##### DATA ROWS

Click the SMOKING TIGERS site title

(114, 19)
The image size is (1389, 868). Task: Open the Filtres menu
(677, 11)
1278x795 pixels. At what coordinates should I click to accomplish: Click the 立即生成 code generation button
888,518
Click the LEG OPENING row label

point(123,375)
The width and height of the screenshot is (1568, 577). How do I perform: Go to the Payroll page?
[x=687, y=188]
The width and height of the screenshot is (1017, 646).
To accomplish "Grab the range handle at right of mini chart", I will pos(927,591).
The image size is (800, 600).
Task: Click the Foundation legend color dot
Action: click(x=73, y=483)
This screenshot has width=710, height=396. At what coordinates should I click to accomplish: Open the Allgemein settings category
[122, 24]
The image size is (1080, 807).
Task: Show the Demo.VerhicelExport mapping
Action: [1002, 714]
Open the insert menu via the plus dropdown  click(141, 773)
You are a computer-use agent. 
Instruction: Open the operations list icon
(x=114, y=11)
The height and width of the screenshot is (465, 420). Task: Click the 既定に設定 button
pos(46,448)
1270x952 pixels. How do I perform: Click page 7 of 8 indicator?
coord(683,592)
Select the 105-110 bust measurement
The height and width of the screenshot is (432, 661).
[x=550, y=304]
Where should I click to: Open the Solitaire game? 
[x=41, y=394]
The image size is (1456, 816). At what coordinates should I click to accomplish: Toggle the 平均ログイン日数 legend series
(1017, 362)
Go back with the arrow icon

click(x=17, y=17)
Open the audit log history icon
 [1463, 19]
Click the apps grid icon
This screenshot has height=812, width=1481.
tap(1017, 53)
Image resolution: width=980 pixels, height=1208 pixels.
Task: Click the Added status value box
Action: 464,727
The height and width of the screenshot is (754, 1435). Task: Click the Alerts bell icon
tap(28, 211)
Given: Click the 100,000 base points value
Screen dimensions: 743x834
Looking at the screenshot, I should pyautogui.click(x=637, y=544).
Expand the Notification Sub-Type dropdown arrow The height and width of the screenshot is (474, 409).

##########

- [STATED TASK]
Copy out every item above word for word, keeping each line as it stands.

- [COMPLETE ANSWER]
Click the SMOKING TIGERS site title

(114, 19)
The image size is (1389, 868). Task: Open the Filtres menu
(677, 11)
1278x795 pixels. At what coordinates should I click to accomplish: Click the 立即生成 code generation button
888,518
Click the LEG OPENING row label

point(123,375)
The width and height of the screenshot is (1568, 577). How do I perform: Go to the Payroll page?
[x=687, y=188]
The width and height of the screenshot is (1017, 646).
To accomplish "Grab the range handle at right of mini chart", I will pos(927,591).
The image size is (800, 600).
Task: Click the Foundation legend color dot
Action: click(x=73, y=483)
This screenshot has width=710, height=396. At what coordinates should I click to accomplish: Open the Allgemein settings category
[122, 24]
The image size is (1080, 807).
Task: Show the Demo.VerhicelExport mapping
Action: [1002, 714]
Open the insert menu via the plus dropdown  click(141, 773)
You are a computer-use agent. 
Instruction: Open the operations list icon
(x=114, y=11)
The height and width of the screenshot is (465, 420). Task: Click the 既定に設定 button
pos(46,448)
1270x952 pixels. How do I perform: Click page 7 of 8 indicator?
coord(683,592)
Select the 105-110 bust measurement
The height and width of the screenshot is (432, 661).
[x=550, y=304]
Where should I click to: Open the Solitaire game? 
[x=41, y=394]
The image size is (1456, 816). At what coordinates should I click to accomplish: Toggle the 平均ログイン日数 legend series
(1017, 362)
Go back with the arrow icon

click(x=17, y=17)
Open the audit log history icon
 [1463, 19]
Click the apps grid icon
This screenshot has height=812, width=1481.
tap(1017, 53)
Image resolution: width=980 pixels, height=1208 pixels.
Task: Click the Added status value box
Action: 464,727
The height and width of the screenshot is (754, 1435). Task: Click the Alerts bell icon
tap(28, 211)
Given: Click the 100,000 base points value
Screen dimensions: 743x834
Looking at the screenshot, I should pyautogui.click(x=637, y=544).
Expand the Notification Sub-Type dropdown arrow The height and width of the screenshot is (474, 409).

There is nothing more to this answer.